Thursday, October 12, 2006

Grieving Sikh father relives daughter’s death

Ottawa: Rattan Singh Kalsi couldn’t keep his voice from breaking as he described the dream of his daughter Indira - to complete her degree in nursing at the University of Guelph, move to the Punjab region of northern India and open a free dispensary to distribute medicine to the poor.
Instead she perished, along with 328 others, in the worst terrorist attack in Canadian history - an attack carried out in the name of the Sikh religion into which her father had been born.
“She wanted to help the very same people who killed her,” Kalsi said Wednesday as he appeared before a public inquiry into the 1985 Air India bombing.
And on the day she died, in an irony too enormous for words, her father was visiting the Golden Temple, the holiest shrine of the Sikh people. Kalsi recalled how he had travelled to India two weeks ahead of Indira, to inspect accommodations and make arrangements for her to join him.

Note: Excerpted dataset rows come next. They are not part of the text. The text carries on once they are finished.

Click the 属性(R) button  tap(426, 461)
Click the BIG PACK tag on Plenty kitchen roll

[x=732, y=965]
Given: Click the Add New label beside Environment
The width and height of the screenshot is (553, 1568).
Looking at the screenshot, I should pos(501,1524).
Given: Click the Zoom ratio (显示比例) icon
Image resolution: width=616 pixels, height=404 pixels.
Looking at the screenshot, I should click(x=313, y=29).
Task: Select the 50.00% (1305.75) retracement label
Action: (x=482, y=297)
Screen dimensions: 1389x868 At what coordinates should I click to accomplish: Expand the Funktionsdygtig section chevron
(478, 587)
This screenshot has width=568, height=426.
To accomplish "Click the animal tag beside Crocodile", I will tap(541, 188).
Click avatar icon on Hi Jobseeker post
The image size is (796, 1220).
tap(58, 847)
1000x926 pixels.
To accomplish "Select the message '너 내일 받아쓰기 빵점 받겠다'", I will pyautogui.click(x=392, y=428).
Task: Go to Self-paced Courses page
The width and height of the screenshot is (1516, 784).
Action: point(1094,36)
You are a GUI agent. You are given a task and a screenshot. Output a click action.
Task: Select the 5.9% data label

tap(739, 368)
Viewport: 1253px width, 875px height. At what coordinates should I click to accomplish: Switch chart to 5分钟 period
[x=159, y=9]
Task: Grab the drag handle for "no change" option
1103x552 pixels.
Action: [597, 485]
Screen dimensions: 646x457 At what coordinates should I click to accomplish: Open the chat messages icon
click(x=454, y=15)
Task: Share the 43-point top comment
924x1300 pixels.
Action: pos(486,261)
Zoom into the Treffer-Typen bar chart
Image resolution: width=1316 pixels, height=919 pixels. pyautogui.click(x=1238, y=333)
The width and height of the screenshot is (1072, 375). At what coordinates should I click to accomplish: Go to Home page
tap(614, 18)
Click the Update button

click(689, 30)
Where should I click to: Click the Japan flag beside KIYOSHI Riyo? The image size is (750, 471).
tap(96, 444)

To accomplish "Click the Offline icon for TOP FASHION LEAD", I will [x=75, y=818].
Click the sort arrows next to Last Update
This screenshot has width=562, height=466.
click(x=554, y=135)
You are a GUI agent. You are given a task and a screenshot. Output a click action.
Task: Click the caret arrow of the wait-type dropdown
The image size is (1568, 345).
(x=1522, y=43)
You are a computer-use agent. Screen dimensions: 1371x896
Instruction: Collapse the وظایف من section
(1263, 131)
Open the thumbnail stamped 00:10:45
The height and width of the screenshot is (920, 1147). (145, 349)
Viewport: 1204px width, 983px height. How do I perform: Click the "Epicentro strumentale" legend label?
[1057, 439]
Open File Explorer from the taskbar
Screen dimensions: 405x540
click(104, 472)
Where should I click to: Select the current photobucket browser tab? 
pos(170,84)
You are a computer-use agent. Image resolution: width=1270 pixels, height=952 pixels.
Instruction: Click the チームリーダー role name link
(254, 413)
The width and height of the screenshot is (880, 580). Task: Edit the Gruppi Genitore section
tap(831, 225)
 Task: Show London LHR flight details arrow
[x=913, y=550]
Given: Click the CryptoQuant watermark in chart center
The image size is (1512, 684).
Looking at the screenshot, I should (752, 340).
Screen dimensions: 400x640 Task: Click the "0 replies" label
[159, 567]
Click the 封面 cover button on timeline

On his visit to the temple, Kalsi worried that the sun-baked marble would burn his daughter’s feet when she removed her shoes to enter the shrine. A caretaker reassured him with some practical advice - just be sure to wear heavy socks, he said.
It wasn’t until Kalsi returned to the home of his wife’s family that he got the terrible news - the plane carrying his daughter had gone down off the Irish coast, and it looked as if there would be no survivors.
“I fainted,” he said. “I don’t know (for) how long. When I got up they were pouring cold water on my head.”